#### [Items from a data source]
• • • • •

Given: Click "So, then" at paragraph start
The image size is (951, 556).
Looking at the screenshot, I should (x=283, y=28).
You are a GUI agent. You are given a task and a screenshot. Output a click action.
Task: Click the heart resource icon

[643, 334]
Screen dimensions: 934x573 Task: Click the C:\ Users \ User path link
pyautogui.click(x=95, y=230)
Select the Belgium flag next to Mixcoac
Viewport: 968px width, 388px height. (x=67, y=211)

• • • • •

#### [HOW TO COMPLETE THIS TASK]
A full, exact copy of the entries is the required answer.

#### [SOLUTION FOR THIS TASK]
Given: Click "So, then" at paragraph start
The image size is (951, 556).
Looking at the screenshot, I should (x=283, y=28).
You are a GUI agent. You are given a task and a screenshot. Output a click action.
Task: Click the heart resource icon

[643, 334]
Screen dimensions: 934x573 Task: Click the C:\ Users \ User path link
pyautogui.click(x=95, y=230)
Select the Belgium flag next to Mixcoac
Viewport: 968px width, 388px height. (x=67, y=211)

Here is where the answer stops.